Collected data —
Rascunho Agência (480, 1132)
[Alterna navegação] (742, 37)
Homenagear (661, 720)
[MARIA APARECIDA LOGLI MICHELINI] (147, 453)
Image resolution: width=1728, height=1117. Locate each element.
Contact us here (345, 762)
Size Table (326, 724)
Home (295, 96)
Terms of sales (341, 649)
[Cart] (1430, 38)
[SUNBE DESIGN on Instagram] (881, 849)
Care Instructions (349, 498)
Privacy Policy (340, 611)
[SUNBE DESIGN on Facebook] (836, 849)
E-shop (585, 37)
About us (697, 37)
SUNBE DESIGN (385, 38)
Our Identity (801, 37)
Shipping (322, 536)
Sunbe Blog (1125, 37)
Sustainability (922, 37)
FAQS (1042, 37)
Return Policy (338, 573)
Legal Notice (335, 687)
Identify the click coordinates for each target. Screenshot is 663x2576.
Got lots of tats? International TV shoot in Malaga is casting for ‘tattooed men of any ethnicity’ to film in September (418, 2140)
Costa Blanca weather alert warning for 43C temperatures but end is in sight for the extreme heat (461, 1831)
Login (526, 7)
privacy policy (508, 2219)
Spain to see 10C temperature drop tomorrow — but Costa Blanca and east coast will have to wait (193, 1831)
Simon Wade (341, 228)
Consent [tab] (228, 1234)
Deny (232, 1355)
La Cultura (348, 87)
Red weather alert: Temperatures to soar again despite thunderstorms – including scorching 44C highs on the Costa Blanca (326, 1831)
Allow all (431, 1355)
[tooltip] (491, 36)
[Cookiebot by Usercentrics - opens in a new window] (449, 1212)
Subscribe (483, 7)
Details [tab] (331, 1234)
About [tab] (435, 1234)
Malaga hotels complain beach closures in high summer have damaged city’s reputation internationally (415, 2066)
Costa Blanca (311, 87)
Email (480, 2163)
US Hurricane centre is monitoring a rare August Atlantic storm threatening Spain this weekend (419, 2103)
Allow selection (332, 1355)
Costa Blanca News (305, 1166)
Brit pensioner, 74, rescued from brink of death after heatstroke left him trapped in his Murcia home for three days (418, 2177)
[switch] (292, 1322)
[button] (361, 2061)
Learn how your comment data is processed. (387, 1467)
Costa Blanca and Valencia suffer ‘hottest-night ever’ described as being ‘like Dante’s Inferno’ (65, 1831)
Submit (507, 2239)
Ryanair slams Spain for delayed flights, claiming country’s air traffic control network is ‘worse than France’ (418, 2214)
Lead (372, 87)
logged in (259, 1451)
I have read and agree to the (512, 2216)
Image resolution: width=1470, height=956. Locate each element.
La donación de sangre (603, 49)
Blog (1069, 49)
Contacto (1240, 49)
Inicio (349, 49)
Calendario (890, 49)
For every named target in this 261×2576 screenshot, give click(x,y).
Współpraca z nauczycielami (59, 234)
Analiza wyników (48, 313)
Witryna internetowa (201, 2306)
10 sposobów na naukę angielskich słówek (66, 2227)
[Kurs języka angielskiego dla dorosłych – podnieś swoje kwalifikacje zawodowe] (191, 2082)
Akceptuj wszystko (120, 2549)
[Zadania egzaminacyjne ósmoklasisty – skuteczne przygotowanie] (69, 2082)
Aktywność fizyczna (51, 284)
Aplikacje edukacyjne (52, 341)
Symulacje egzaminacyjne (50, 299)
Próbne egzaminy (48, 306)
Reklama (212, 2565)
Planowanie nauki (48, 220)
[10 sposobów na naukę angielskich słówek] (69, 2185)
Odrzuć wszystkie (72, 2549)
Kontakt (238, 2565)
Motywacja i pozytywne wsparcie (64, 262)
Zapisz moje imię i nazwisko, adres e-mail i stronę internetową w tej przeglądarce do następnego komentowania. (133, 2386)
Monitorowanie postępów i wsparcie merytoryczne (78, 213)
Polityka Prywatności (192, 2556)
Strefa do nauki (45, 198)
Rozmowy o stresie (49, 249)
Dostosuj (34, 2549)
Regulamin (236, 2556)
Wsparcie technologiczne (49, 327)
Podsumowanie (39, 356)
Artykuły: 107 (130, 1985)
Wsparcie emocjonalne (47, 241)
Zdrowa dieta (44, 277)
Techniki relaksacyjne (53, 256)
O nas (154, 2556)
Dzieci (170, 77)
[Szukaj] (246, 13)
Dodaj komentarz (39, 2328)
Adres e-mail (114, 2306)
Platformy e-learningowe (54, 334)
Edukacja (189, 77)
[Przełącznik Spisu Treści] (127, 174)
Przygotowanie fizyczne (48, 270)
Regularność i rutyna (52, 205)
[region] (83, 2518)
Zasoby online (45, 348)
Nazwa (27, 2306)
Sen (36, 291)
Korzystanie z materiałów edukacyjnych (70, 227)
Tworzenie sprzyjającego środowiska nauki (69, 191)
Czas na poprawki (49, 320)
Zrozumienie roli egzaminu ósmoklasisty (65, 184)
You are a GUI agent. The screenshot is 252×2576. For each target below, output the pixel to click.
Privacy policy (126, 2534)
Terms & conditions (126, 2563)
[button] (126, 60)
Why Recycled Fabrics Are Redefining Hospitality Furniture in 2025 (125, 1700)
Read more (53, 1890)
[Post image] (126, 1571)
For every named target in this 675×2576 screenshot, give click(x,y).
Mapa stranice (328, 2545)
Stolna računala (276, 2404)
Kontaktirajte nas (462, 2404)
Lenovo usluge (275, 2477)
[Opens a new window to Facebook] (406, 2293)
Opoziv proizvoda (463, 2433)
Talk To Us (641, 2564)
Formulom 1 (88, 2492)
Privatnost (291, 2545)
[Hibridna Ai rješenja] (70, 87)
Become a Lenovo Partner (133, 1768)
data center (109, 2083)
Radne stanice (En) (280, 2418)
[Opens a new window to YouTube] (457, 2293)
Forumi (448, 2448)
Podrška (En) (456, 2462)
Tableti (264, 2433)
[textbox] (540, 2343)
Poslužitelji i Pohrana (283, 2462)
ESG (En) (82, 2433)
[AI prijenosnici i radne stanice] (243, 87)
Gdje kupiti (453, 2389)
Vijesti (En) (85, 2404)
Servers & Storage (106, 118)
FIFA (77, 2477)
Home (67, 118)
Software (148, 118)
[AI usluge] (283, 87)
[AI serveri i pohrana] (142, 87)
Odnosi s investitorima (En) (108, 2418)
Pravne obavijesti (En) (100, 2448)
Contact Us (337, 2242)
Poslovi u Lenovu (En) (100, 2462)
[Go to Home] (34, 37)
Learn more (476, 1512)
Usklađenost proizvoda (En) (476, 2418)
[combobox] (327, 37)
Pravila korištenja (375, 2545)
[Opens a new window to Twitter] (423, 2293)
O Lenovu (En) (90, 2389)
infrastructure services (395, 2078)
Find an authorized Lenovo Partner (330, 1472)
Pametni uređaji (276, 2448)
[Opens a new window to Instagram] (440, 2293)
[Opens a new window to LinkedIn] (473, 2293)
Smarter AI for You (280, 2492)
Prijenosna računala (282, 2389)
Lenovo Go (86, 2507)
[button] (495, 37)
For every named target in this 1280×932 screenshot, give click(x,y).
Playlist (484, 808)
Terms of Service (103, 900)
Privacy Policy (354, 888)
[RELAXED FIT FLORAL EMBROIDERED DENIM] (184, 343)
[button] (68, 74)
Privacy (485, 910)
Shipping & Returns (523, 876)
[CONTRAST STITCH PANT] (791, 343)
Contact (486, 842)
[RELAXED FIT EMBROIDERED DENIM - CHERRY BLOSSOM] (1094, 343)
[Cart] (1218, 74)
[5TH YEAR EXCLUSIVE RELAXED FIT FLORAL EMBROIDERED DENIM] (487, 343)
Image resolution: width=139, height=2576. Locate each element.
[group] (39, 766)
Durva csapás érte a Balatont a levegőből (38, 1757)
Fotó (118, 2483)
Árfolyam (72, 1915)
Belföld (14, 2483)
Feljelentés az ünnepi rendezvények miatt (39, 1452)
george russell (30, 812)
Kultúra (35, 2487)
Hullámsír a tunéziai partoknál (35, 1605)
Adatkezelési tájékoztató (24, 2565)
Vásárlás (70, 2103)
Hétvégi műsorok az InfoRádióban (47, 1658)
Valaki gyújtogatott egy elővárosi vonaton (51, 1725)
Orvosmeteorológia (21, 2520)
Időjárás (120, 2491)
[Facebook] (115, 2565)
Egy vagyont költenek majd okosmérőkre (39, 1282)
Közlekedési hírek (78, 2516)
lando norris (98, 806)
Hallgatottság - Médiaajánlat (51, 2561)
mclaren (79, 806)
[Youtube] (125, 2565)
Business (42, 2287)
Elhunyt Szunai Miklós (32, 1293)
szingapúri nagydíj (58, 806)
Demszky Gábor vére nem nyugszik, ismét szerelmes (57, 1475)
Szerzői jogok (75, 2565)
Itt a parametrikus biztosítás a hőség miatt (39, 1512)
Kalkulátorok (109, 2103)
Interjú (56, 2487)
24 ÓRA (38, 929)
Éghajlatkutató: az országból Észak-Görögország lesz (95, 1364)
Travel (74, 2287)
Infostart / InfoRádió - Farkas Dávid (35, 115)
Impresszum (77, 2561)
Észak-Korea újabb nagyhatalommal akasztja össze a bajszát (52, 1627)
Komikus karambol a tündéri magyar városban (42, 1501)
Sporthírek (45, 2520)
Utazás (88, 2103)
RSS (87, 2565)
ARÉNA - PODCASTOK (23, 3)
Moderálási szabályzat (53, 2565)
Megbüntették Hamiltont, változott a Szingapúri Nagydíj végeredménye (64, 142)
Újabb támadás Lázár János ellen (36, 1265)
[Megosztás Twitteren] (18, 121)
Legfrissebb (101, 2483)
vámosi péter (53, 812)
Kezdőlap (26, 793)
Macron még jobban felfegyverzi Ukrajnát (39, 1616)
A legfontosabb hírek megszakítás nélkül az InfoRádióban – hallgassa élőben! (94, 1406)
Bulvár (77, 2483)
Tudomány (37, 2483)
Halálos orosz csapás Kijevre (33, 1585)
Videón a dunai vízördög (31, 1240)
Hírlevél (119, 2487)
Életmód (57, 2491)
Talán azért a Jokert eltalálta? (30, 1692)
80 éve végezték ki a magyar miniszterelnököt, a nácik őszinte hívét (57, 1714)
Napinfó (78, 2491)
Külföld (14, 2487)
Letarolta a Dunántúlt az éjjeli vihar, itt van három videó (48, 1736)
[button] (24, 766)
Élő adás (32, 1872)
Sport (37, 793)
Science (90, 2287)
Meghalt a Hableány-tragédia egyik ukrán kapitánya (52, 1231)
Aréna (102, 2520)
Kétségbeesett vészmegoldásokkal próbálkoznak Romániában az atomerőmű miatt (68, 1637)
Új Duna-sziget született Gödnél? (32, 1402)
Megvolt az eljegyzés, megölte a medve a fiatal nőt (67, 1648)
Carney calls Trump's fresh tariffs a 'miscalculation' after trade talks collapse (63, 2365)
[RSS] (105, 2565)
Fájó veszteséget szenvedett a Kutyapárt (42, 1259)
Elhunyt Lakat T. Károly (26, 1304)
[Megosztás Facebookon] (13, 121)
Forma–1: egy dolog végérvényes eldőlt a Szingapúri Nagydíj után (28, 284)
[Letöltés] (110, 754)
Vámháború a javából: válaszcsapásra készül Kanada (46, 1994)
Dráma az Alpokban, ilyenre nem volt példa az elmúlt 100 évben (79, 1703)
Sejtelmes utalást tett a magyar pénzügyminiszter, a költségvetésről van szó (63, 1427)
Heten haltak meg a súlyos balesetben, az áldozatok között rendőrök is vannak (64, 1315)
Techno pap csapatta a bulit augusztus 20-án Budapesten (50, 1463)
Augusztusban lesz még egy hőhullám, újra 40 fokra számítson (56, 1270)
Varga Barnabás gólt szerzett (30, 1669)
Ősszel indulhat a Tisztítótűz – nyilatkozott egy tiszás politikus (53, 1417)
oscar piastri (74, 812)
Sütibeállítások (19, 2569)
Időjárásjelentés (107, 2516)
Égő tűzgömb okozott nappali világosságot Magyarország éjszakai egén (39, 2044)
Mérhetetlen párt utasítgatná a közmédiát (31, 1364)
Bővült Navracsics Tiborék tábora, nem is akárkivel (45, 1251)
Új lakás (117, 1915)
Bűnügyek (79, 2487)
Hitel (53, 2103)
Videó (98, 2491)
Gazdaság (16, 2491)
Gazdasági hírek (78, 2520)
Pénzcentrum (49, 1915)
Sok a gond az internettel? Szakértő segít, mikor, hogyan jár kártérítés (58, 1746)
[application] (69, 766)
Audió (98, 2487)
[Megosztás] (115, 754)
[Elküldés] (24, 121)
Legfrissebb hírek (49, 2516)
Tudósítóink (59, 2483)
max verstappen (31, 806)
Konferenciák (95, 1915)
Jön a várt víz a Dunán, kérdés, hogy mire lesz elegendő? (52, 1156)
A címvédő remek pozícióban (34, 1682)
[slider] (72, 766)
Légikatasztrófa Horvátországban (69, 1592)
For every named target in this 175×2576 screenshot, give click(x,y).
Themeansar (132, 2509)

What the task requires — Copy all lines of the preceding data that hold the word "Lenovo".

Solution to the problem —
Lenovo usluge (275, 2477)
Become a Lenovo Partner (133, 1768)
Find an authorized Lenovo Partner (330, 1472)
Lenovo Go (86, 2507)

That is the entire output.